Em "O Ato do Tio" (188 páginas, Editora Pedregulho, R$ 40), ele traz um professor de Educação Infantil, o tio Edmar, que começa a perceber, a partir dos desenhos e do comportamento cada vez mais recluso do menino João, que há algo estranho. Quase como se o garoto emitisse um pedido de socorro.

O livro terá lançamento virtual neste sábado (14), às 18h, no perfil da editora do Instagram, com direito a um bate-papo literário onde o autor de 31 anos, morador de Cariacica, irá abordar seu método criativo. Formado em Letras pela Ufes, premiado pelo prêmio "Ufes de Literatura" em 2014 e autor do livro "Boneca: atrás da feição oCa" (2016), o escritor convida a leitora (sim, ele prefere se dirigir a elas em primeiro lugar) a percorrer uma história com um quê de detetive, mas que passa também por descobertas interiores, feitas pelo professor ao se confrontar com o que ele observa do cotidiano do garoto.

Foto: Divulgação
Escritor Hugo Estanislau, autor de "O Ato do Tio": "Eu queria tocar nessa ferida para que ela fosse vista"

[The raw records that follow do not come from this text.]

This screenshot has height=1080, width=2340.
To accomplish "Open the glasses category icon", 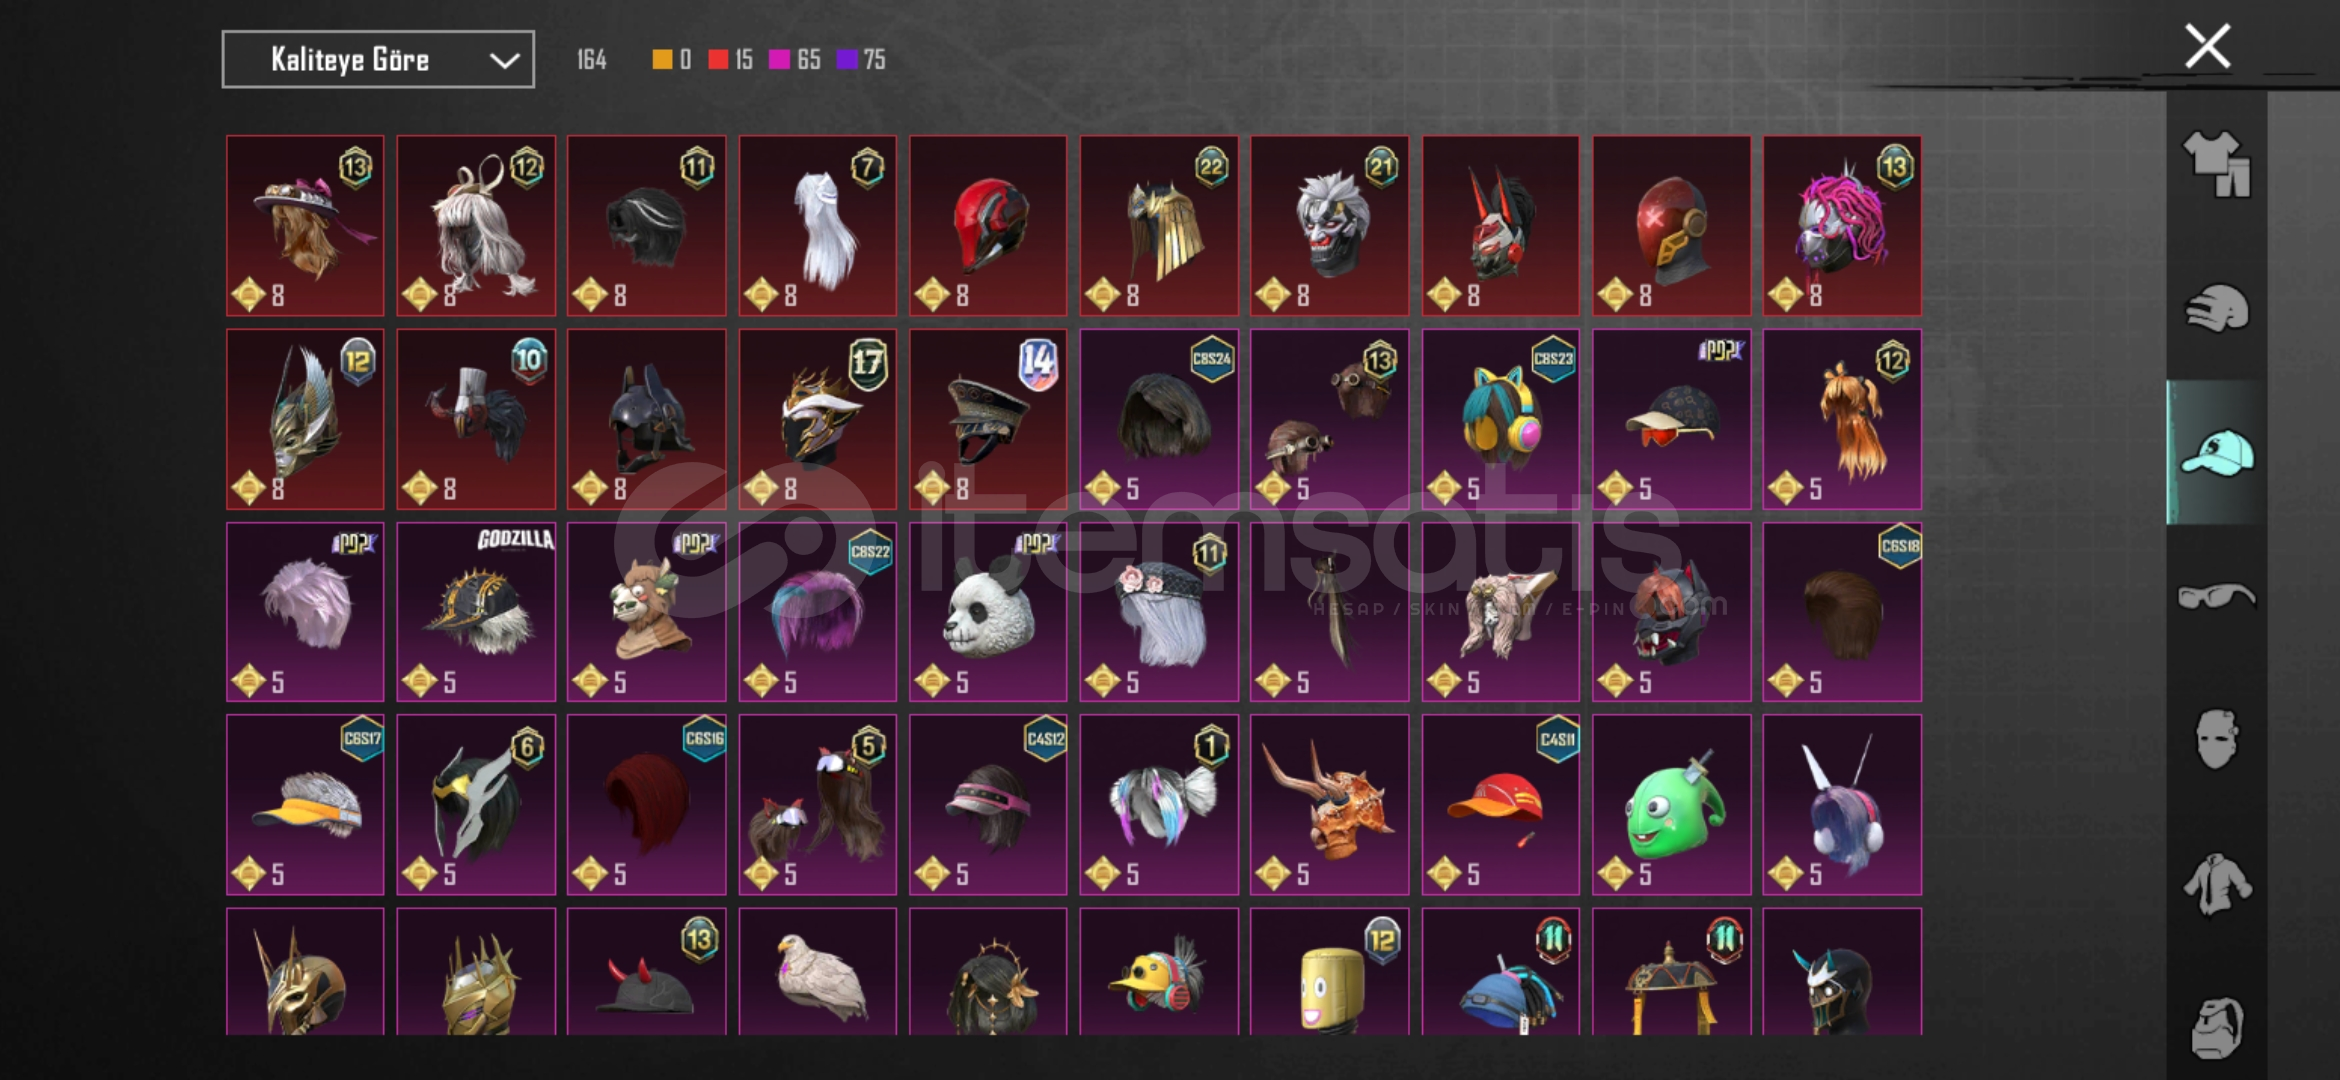I will click(2216, 597).
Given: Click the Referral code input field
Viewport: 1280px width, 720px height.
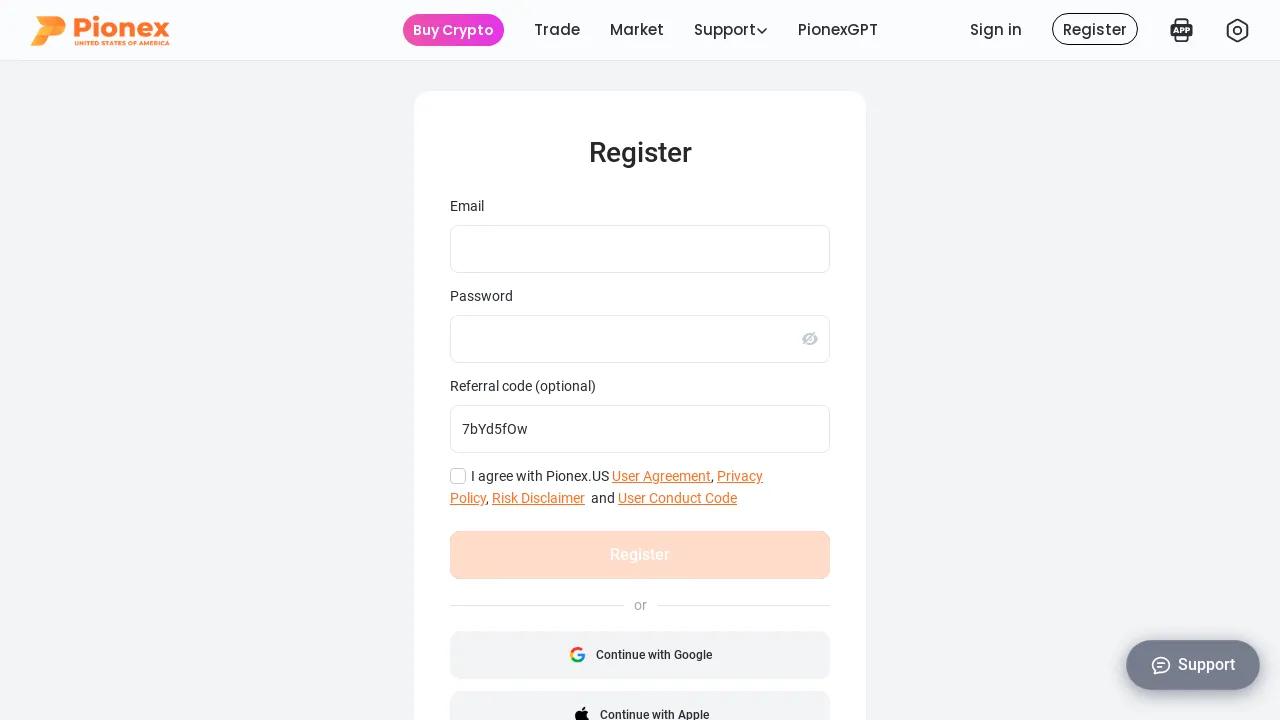Looking at the screenshot, I should point(640,429).
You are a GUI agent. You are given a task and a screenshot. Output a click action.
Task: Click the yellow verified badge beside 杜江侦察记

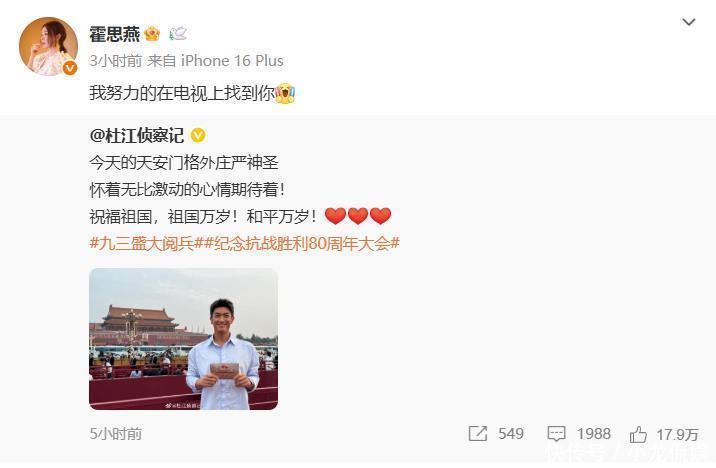click(x=198, y=136)
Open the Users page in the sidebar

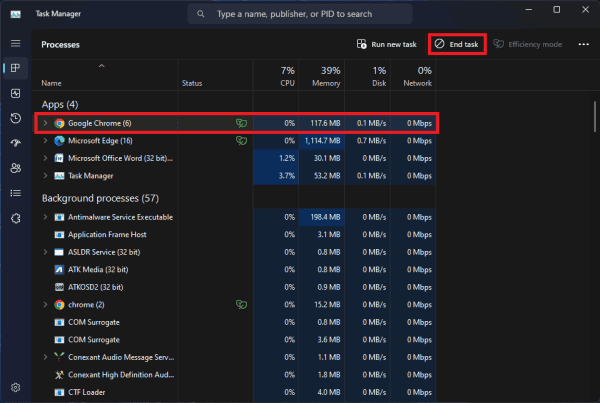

Ele passa a lembrar da própria infância e, a partir daí de seus traumas e de suas próprias dores, confrontando com o seu jeito de se colocar no mundo. Ao entrar em contato com o padrasto da criança, surge um flerte que poderá colocar o professor em situações perigosas. 

A história é desenvolvida numa Cariacica contemporânea, com referências de hoje. O autor coloca para a leitora uma cidade visceral, com os moradores do relato exercitando um preconceito racial e de gênero, dependendo de onde você mora. Tudo sob influência da informação instantânea saída da mídia tradicional e de "adaptações" das notícias compartilhadas nos aplicativos de mensagem. Confira abaixo a entrevista com o escritor.

Na história, o professor identifica uma criança que pode ser vítima de abuso em casa. Você pensou em seu livro como uma forma de alerta a esse tipo de violência, assustadoramente tão recorrente e silenciosa em nossos dias?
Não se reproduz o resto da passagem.